TRECHO DO TEXTO →
Mantido bloqueio de mais de R$ 100 mi da Oi

Objetivo é garantir devolução de ICMS aos consumidores.

Da Redação

segunda-feira, 18 de fevereiro de 2013

Atualizado às 08:22

A 1ª câmara de Direito Público do TJ/SC manteve, em decisão unânime, medida liminar obtida em ACP, que bloqueou depósitos judiciais de ICMS da Brasil Telecom. A liminar foi requerida com o objetivo de garantir a devolução do imposto aos consumidores, no valor de mais de R$ 100 milhões.

O depósito judicial dos valores relativos ao ICMS foi determinado em processo ajuizado pela Brasil Telecom em 1998. Na ação, a Brasil Telecom demonstrou que não deveria pagar ICMS ao Estado sobre os serviços de valor adicionado - como conexão à internet, serviços 0900 e 0300 e ringtones, entre outros.

TAREFAS A REALIZAR →
#1 De acordo com o trecho do texto, qual é o valor do imposto cuja devolução aos consumidores a liminar pretende garantir?
#2 Com base no trecho do texto, explique por que foi requerida a liminar que bloqueou os depósitos judiciais de ICMS da Brasil Telecom.
Os registros não têm nenhuma relação com esta atividade.

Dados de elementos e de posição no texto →

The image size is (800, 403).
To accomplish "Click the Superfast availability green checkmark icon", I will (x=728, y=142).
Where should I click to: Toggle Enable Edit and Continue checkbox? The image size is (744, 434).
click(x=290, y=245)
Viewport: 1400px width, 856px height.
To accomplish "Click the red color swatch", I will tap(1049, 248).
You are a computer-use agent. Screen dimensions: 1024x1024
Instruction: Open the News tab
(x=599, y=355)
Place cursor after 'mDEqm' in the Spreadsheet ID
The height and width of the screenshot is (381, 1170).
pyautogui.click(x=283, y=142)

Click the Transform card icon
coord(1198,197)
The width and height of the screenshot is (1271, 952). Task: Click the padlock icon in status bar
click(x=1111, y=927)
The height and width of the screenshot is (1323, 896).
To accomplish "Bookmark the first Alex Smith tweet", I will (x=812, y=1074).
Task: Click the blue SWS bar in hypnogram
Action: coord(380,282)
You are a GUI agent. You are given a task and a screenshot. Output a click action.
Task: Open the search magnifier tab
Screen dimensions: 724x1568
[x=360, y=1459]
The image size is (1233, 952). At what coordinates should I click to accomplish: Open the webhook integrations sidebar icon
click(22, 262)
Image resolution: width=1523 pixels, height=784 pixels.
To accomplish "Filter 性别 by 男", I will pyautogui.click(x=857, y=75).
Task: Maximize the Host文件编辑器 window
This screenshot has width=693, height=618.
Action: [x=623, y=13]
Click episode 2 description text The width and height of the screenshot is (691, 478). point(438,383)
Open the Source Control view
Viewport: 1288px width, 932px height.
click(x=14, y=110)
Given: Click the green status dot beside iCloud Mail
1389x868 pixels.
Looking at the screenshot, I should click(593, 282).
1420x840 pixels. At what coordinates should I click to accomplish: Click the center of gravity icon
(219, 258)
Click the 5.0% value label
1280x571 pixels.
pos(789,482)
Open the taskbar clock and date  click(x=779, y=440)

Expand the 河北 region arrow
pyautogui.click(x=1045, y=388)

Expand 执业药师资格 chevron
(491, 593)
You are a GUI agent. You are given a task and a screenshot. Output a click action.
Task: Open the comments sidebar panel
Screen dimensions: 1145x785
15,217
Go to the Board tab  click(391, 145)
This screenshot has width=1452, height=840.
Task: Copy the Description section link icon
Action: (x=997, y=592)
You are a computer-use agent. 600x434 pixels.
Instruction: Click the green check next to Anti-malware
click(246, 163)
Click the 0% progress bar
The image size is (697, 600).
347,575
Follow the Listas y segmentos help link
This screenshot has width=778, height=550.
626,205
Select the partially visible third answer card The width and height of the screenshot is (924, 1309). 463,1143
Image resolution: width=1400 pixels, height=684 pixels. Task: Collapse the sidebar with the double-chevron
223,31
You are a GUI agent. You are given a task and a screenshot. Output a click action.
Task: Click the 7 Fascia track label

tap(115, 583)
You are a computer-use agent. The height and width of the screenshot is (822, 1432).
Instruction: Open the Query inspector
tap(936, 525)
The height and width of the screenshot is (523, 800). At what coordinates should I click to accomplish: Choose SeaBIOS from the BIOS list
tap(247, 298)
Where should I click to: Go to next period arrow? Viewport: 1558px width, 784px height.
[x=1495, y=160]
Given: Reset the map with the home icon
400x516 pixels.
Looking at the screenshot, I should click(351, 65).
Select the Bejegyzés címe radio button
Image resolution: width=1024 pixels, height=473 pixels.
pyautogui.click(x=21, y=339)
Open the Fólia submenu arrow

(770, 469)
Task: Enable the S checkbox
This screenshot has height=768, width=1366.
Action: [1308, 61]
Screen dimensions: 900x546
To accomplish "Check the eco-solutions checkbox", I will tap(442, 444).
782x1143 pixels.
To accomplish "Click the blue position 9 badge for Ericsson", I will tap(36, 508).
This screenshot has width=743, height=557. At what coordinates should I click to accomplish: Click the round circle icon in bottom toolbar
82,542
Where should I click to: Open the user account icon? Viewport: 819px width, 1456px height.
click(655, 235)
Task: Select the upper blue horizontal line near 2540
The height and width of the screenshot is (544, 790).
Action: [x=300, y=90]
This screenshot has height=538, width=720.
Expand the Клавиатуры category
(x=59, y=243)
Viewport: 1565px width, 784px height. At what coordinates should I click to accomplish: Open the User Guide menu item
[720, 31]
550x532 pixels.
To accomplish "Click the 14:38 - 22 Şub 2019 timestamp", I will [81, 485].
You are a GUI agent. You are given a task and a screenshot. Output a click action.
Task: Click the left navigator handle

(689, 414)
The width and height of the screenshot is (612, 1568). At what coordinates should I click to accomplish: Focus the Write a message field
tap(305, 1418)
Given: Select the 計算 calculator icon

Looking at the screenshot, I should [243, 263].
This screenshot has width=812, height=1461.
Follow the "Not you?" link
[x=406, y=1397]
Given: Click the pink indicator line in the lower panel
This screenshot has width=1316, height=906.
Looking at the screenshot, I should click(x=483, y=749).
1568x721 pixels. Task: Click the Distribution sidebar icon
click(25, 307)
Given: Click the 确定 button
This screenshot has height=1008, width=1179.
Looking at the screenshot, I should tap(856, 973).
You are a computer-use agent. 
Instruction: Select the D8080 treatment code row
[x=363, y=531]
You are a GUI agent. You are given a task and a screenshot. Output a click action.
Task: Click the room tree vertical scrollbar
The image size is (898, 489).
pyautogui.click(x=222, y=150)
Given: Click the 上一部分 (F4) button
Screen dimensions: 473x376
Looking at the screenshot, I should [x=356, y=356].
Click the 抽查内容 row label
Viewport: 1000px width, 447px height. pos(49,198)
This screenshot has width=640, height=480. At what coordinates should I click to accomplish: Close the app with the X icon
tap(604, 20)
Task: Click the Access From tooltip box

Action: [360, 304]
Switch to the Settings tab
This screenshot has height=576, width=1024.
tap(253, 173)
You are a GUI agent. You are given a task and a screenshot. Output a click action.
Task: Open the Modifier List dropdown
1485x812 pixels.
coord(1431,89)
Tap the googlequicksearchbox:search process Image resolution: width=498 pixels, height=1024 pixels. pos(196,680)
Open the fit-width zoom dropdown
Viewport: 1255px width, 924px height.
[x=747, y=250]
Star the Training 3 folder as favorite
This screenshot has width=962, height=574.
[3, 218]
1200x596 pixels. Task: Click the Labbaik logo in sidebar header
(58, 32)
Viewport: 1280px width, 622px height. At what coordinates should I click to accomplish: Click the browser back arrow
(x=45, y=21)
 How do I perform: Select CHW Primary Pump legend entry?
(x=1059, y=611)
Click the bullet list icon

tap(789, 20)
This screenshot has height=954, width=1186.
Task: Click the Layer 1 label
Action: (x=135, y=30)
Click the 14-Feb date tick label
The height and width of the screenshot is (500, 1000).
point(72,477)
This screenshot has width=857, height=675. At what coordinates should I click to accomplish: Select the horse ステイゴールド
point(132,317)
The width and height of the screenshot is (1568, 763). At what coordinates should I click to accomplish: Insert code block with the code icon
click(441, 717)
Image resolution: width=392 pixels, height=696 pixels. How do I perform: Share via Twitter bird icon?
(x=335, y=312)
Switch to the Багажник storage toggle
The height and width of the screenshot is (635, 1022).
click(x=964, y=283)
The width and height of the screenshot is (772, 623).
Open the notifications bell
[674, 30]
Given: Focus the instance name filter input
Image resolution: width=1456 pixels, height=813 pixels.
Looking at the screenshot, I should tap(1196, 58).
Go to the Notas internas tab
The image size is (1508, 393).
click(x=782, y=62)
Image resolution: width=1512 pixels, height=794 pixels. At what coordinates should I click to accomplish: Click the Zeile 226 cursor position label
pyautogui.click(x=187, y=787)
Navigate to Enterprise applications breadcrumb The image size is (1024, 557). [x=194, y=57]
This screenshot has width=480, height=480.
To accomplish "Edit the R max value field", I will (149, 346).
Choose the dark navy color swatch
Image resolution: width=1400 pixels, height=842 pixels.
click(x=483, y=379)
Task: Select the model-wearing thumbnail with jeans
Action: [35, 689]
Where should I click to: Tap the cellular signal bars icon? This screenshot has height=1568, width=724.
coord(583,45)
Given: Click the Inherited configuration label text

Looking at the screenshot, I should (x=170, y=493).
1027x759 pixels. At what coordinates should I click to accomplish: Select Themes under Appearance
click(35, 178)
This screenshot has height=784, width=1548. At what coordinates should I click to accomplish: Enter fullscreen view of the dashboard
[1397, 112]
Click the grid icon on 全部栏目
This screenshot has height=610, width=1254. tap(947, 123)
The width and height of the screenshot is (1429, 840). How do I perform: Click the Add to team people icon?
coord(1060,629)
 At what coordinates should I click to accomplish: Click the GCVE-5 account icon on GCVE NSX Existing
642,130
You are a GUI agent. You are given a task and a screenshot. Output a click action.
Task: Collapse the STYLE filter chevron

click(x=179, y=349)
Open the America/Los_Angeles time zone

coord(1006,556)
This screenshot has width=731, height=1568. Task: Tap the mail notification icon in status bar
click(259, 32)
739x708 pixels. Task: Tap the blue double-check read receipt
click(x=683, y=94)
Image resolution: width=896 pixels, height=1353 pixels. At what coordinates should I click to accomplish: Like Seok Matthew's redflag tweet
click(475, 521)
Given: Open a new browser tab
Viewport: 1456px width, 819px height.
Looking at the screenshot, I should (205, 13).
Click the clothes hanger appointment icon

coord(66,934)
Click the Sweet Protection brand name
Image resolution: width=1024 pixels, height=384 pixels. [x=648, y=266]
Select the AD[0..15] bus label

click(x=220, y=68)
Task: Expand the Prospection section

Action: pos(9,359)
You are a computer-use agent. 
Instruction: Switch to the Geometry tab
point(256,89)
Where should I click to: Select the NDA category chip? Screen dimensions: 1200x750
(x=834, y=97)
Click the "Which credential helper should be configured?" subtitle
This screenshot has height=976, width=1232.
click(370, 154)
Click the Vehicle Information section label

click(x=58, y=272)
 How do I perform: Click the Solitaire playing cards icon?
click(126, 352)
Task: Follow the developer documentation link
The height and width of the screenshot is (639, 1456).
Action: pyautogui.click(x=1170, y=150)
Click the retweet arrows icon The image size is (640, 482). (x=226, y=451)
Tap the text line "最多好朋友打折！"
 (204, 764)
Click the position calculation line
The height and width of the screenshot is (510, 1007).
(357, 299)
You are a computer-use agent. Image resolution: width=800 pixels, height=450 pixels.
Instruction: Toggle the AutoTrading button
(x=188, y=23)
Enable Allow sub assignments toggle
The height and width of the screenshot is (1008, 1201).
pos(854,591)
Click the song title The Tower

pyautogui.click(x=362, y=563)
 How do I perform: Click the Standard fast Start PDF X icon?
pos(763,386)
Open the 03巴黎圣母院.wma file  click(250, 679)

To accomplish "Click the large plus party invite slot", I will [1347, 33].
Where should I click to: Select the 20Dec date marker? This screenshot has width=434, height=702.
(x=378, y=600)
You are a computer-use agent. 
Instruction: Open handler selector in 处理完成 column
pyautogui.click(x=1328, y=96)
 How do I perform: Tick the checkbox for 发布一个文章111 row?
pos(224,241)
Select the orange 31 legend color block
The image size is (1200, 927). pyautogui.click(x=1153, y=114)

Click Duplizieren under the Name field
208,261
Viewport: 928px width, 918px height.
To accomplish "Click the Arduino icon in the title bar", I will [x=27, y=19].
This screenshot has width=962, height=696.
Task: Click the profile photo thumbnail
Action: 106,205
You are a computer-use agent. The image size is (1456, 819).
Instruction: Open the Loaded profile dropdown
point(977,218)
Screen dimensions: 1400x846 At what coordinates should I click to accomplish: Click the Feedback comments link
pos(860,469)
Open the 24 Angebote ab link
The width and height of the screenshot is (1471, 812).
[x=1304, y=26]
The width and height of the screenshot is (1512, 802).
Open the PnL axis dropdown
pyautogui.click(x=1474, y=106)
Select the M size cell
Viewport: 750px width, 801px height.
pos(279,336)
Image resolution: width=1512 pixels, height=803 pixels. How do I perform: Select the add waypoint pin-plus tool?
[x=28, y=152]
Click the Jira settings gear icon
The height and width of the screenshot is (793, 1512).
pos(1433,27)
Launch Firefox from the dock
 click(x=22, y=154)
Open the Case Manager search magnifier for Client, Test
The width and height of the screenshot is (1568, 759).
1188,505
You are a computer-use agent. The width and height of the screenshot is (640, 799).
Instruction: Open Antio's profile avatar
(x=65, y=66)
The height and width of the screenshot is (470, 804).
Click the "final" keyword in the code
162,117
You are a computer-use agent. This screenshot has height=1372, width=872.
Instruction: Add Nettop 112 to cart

RESPOSTAS COMPLETAS →
#1 Mais de R$ 100 milhões.

#2 A liminar foi requerida para garantir a devolução do ICMS aos consumidores, em valor superior a R$ 100 milhões.